++++ Textabschnitt

Seit Jahren sammele ich mit großer Leidenschaft spannende und skurrile Anekdoten. Leider werden die meisten davon wohl nie wieder erzählt werden.
Neulich fand ich in einem meiner Notizbücher einen alten Zeitungsartikel. Der erzählte die Geschichte von Merv Grazinski aus Oklahoma City. Merv war mit seinem Wohnmobil auf einem Highway unterwegs, als er auf einmal sehr hungrig wurde. Er schaltete den Tempomat ein, begab sich in die Küche im hinteren Teil seines Fahrzeugs und schmierte ein Sandwich.

++++++++
++++ Gegebene Zeilen

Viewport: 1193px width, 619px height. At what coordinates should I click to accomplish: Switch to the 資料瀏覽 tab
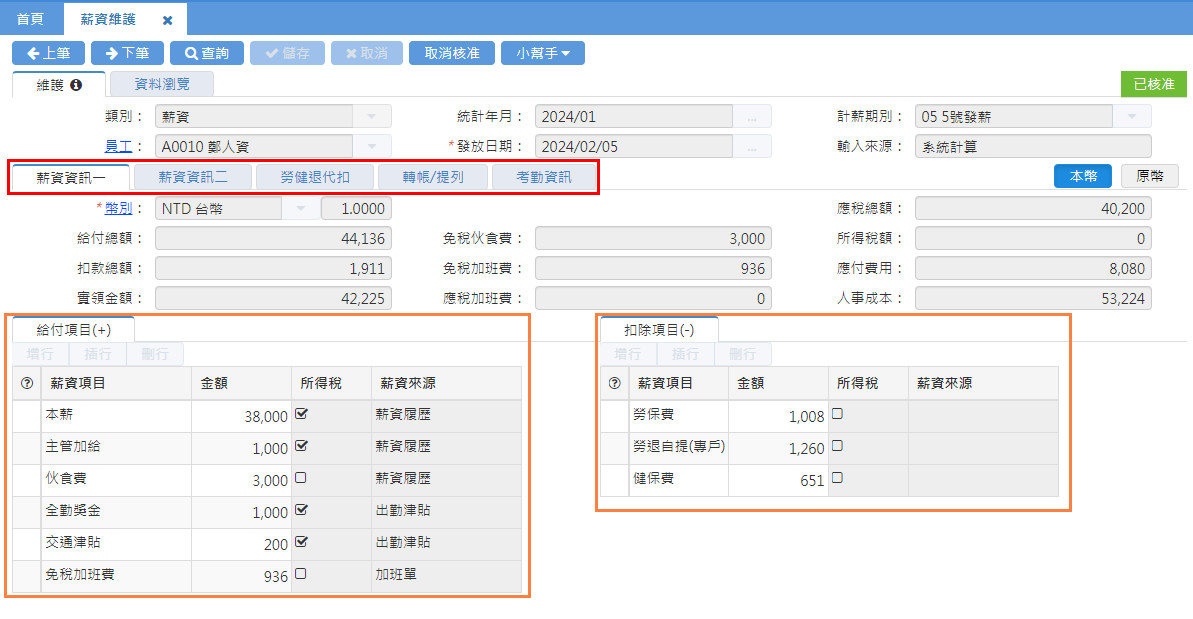[x=161, y=85]
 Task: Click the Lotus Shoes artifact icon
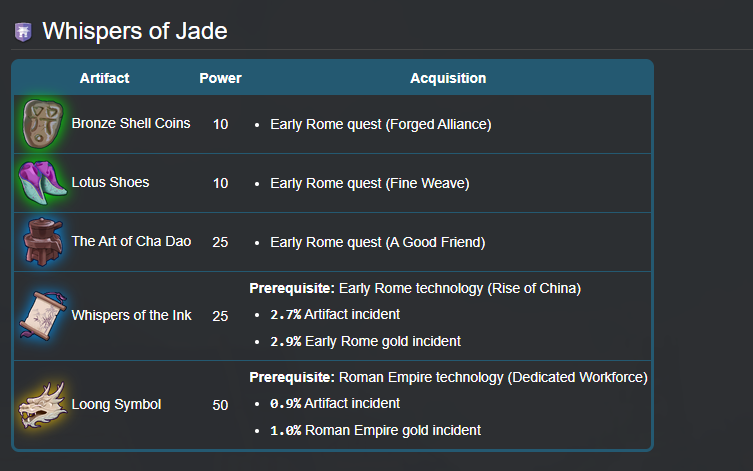click(40, 182)
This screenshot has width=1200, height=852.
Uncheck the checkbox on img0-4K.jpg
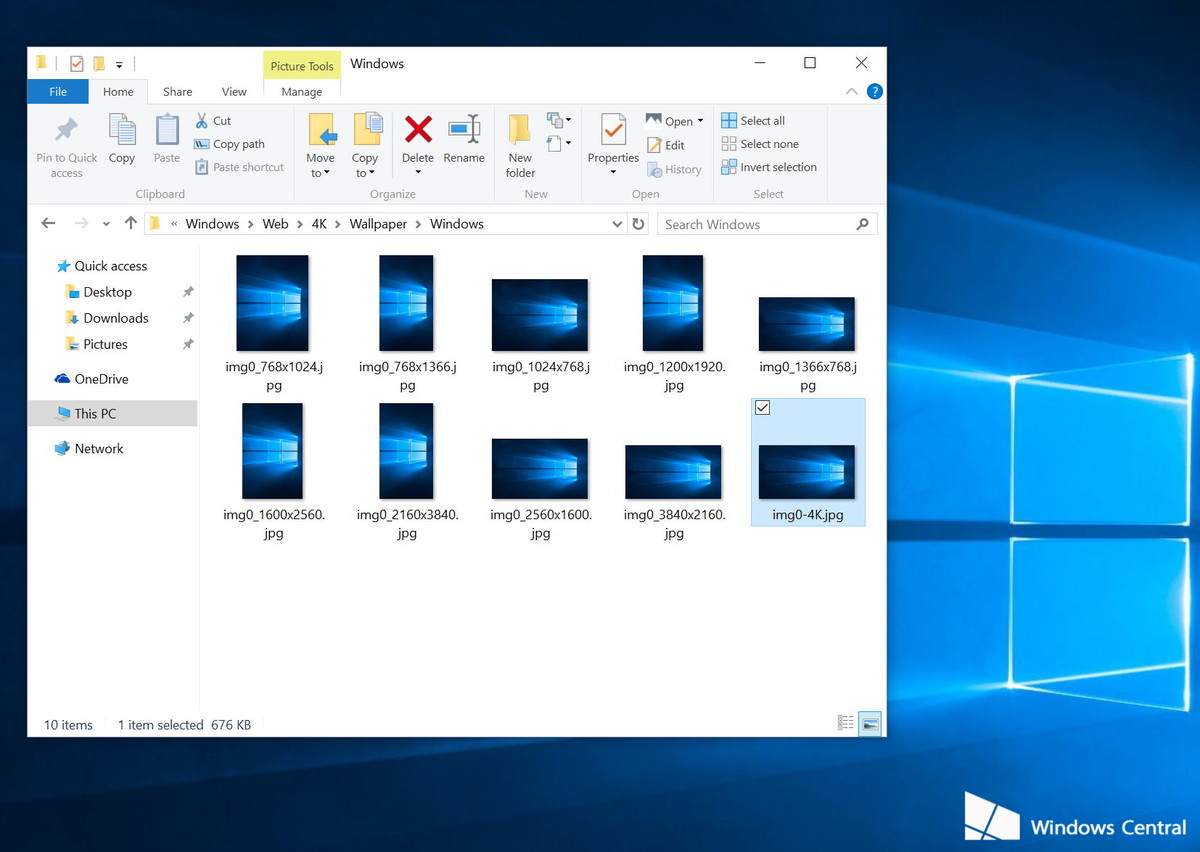click(763, 407)
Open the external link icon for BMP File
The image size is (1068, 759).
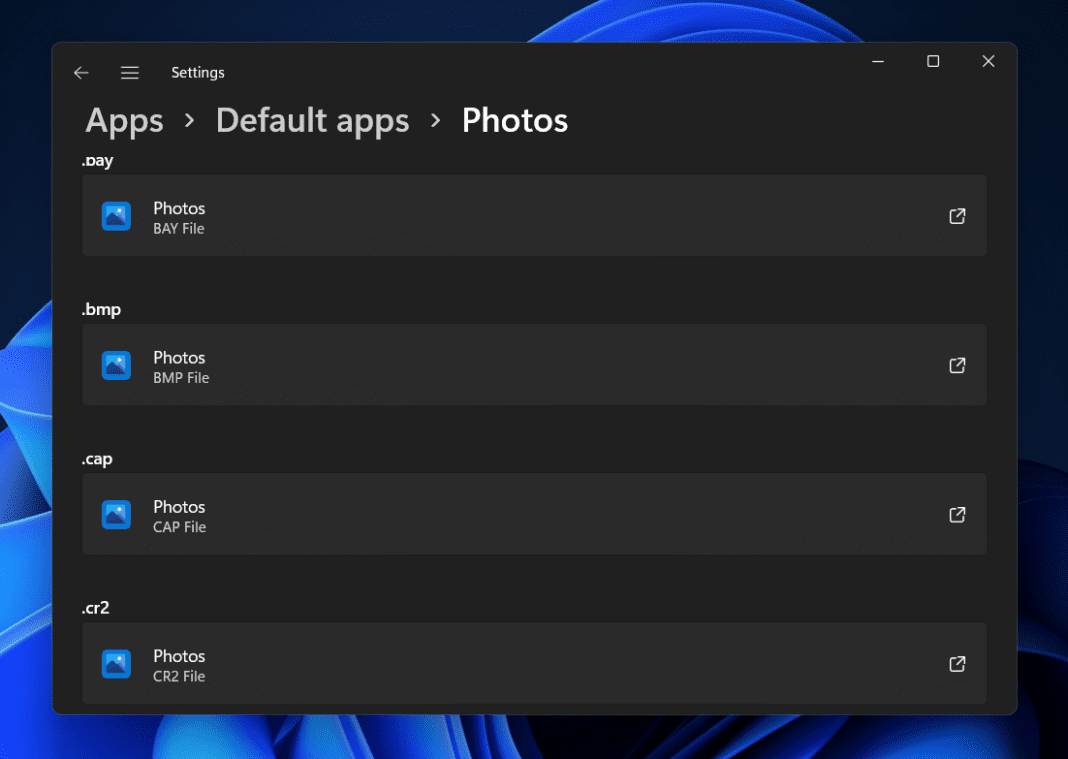point(956,365)
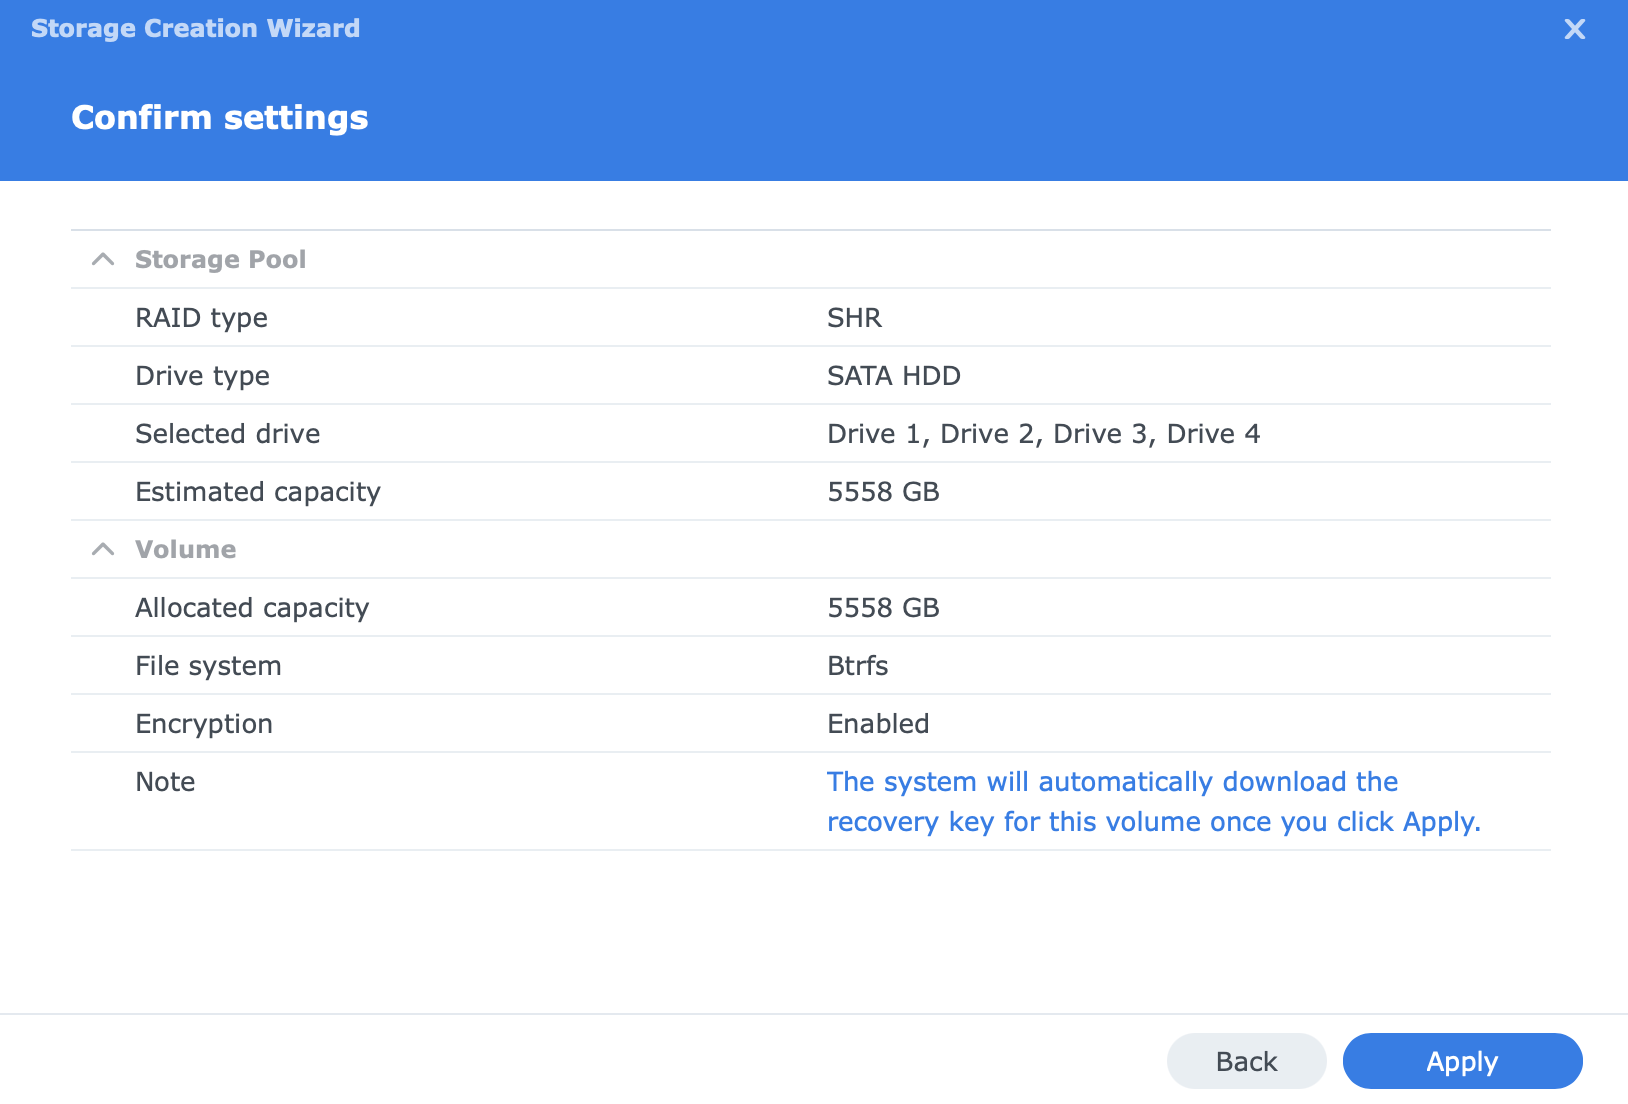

++++++++

* **Übungsaufgaben**:
a) Aus welcher Stadt stammte Merv Grazinski laut dem Textabschnitt?
b) Gib sämtliche Zeilen aus Block 1 unverändert wieder und lass dabei die Bilder weg.
Textabschnitt und Zeilen stammen aus unterschiedlichen Quellen.

* **Ergebnisse je Aufgabe**:
a) Aus Oklahoma City.

b)
Viewport: 1193px width, 619px height. At what coordinates should I click to accomplish: Switch to the 資料瀏覽 tab
[x=161, y=85]
 Task: Click the Lotus Shoes artifact icon
click(40, 182)
This screenshot has width=1200, height=852.
Uncheck the checkbox on img0-4K.jpg
click(763, 407)
Open the external link icon for BMP File
The image size is (1068, 759).
point(956,365)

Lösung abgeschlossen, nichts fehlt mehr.